Friday TED Talk: Magnus Larsson on Turning Dunes into Architecture

This was one of the more remarkable talks given at the TED Global Conference at Oxford in 2009. Magnus Larsson is still a student in architecture at University College London. He heard about a team at the University of California at Davis which had been studying how to apply the microorganism bacillus pasteurii to solidify the ground in earthquake-prone areas. This remarkable bacterium
lives between sand grains and in soils. Research by Professor Jason DeJong and his colleagues at the University of California at Davis and the University of Massachusetts have shown that the bacterium causes calcite, or calcium carbonate, to precipitate, which glues the grains together. Inject sand with cultures of these bacteria, feed them well, provide oxygen and a source of calcium, and they will turn loose sand into solid rock. As DeJong says, "Starting from a sand pile, you turn it back into sandstone."

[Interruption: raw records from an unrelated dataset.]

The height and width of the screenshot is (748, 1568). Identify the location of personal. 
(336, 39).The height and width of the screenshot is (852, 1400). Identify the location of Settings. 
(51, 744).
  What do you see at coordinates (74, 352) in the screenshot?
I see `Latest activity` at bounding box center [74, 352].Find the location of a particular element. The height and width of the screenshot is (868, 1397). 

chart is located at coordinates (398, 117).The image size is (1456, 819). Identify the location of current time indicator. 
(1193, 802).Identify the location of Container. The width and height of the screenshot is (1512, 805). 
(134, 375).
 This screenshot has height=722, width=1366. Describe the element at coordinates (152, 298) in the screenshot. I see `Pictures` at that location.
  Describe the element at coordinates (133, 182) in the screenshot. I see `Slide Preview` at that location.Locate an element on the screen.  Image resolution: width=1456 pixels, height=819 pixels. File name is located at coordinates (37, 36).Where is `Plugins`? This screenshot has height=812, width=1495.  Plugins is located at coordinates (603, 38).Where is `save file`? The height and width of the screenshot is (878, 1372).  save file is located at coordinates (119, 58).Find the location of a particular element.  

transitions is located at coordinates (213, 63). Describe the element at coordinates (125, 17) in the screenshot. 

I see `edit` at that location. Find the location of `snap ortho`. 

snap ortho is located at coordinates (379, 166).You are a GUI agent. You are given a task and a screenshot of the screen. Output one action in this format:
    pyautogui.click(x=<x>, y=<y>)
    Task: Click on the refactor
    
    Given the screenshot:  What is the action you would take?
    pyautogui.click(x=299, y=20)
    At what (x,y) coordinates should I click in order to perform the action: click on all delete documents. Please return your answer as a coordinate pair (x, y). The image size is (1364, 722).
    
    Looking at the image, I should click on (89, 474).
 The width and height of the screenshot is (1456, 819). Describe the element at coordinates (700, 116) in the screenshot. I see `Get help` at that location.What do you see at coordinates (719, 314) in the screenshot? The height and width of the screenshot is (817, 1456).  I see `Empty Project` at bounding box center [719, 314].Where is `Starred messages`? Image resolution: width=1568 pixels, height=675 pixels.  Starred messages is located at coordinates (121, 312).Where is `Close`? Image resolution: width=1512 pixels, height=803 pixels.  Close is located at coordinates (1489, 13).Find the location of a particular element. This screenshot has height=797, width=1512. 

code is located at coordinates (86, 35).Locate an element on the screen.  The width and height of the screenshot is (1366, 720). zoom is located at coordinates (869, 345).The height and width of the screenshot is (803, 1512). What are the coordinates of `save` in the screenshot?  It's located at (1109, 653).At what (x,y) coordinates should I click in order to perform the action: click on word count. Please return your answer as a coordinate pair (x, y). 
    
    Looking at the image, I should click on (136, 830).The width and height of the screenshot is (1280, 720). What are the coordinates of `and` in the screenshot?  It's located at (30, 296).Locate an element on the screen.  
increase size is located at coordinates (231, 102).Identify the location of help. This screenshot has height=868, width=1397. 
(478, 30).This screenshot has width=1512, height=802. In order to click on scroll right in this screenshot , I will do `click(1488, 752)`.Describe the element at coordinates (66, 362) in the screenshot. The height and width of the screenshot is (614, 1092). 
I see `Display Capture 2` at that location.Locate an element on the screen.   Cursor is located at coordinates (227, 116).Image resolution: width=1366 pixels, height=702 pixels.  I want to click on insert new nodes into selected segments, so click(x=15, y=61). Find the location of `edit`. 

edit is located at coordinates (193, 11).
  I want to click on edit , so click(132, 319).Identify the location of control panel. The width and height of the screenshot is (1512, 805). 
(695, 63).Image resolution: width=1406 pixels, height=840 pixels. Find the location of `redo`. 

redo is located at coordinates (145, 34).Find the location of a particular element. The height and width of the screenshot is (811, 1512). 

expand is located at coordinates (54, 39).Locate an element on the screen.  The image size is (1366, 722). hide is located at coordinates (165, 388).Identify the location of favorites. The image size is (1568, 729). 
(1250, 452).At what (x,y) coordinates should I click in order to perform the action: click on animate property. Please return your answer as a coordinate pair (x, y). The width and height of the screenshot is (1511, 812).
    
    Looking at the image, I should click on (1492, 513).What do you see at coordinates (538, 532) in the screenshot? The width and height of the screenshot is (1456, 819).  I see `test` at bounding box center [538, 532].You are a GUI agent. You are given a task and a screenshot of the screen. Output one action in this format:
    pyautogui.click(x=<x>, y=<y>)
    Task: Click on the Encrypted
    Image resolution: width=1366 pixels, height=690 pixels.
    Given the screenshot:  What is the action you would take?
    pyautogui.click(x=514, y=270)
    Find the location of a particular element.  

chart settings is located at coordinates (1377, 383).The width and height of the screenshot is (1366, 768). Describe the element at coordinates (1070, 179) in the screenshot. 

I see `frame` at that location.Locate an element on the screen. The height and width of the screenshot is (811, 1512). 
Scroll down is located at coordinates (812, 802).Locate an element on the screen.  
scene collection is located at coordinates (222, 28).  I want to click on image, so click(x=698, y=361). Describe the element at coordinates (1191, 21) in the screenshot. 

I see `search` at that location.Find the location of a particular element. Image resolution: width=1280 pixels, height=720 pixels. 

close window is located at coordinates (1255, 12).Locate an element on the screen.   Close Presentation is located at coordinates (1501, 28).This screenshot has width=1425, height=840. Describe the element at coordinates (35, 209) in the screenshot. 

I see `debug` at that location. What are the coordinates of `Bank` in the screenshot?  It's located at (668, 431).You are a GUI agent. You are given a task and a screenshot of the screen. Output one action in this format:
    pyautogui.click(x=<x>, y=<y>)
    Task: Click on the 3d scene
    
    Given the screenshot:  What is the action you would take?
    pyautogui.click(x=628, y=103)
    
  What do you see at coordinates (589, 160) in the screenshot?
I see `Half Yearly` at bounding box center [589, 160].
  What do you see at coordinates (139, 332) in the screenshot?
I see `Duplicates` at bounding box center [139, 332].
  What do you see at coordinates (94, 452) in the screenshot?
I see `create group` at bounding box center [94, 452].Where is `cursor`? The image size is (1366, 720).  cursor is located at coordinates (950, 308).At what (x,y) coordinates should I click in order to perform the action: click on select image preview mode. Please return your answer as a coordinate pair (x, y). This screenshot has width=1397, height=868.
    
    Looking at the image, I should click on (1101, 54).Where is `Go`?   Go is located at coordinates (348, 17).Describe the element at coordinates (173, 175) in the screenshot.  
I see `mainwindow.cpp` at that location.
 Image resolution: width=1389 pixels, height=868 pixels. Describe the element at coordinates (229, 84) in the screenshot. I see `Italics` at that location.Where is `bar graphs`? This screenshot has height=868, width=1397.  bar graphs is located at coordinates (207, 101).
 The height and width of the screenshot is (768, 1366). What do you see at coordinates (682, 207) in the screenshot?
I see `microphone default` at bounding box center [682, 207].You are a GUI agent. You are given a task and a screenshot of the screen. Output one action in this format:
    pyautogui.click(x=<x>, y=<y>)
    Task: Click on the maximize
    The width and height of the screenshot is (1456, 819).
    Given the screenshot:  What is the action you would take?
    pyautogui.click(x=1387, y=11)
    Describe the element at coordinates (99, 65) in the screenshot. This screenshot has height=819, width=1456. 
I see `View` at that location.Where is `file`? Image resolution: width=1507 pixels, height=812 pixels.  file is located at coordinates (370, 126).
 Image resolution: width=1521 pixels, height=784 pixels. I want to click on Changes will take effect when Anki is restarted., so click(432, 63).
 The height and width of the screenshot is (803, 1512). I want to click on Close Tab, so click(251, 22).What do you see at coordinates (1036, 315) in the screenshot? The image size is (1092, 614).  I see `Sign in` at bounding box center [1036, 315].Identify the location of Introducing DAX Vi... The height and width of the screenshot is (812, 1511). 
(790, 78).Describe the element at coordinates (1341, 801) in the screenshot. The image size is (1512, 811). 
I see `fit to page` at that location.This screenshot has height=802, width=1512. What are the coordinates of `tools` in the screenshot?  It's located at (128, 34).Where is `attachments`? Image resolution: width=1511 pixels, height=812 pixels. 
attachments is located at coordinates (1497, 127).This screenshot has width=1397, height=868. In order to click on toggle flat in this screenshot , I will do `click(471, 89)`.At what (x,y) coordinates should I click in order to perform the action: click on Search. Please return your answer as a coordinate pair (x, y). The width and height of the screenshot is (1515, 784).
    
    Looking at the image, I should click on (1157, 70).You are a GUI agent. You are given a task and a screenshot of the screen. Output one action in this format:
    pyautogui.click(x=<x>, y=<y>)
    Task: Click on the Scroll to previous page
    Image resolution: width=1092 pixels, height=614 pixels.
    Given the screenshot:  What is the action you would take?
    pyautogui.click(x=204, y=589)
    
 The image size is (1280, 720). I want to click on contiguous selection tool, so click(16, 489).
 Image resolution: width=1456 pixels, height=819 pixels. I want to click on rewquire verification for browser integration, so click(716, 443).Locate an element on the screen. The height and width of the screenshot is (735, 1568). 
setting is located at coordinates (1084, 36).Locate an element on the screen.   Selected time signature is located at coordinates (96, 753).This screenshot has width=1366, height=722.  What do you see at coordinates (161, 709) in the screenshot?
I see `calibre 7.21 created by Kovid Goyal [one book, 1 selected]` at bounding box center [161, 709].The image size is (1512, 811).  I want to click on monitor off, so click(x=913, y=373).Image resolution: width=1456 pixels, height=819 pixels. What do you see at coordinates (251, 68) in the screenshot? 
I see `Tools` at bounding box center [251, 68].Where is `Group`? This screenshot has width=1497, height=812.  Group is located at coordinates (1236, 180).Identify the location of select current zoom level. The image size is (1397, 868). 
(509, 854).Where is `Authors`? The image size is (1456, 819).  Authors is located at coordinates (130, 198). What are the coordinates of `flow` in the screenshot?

Magnus Larsson describes in the video below his project to use the properties of this bacterium to build a "Great Wall" across the southern Sahara Desert. The wall would provide shelter for nomads and wildlife while simultaneously acting as a natural barrier to protect against the destructive sandstorms of the region. As he describes it: "All I did was to deliberately misapply their technology ... and to pump up the scale, and turn it into a 6,000-km-long wall that's made of sand and protects against sand."






You may read more about Magnus Larsson and his project in the link provided above, as well as at this page. His talk may be downloaded from this page. It is a brilliant example of adapting nature to improve nature.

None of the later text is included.